If you have a text file in PySpark where each line represents a record with no separators, and you need to split each line into separate columns based on a fixed length (e.g., 10 characters), you can do this using the substring function along with select statements. Here’s how you can do it.

PySpark Code: Reading Text file & Write as Columns

Input file: p.txt

12345oooooooQQQQQQQQQPPPPPPPP

PySpark Code

from pyspark.sql import SparkSession 
from pyspark.sql.functions import substring
spark=SparkSession.builder.appName("Name").getOrCreate()

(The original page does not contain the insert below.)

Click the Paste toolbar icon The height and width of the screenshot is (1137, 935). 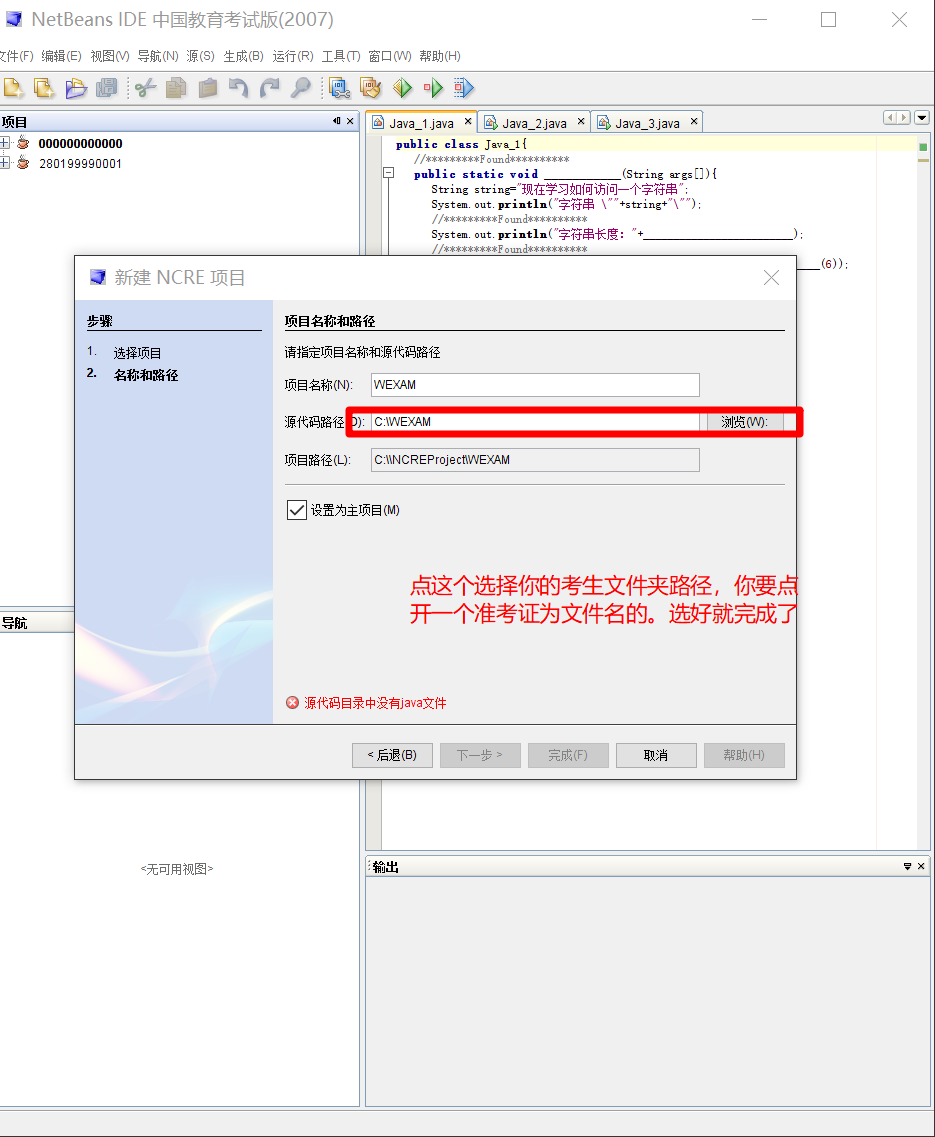(x=207, y=88)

df=spark.read.text("/content/p.txt")

df=df.select(
substring(df.value, 1, 10).alias("col1"),
substring(df.value, 11, 10).alias("col2"),
substring(df.value, 21, 1000000).alias("col3") ## you can give any big value: means till end of the row.

)

df.show()

Output

+----------+----------+---------+
| col1| col2| col3|
+----------+----------+---------+
|12345ooooo|ooQQQQQQQQ|QPPPPPPPP|
+----------+----------+---------+

Conclusion

  • We first read the text file into a DataFrame using spark.read.text(“/content/p.txt”). Then, we use the substring function to split each line into individual columns based on a fixed length of 10 characters.
  • We use select statements to extract substrings from each line and alias them as separate columns (e.g., “col1”, “col2”, etc.).
  • Finally, we show the resulting DataFrame where each line has been split into separate columns based on the fixed length. Adjust the substring parameters and alias names according to your specific requirements.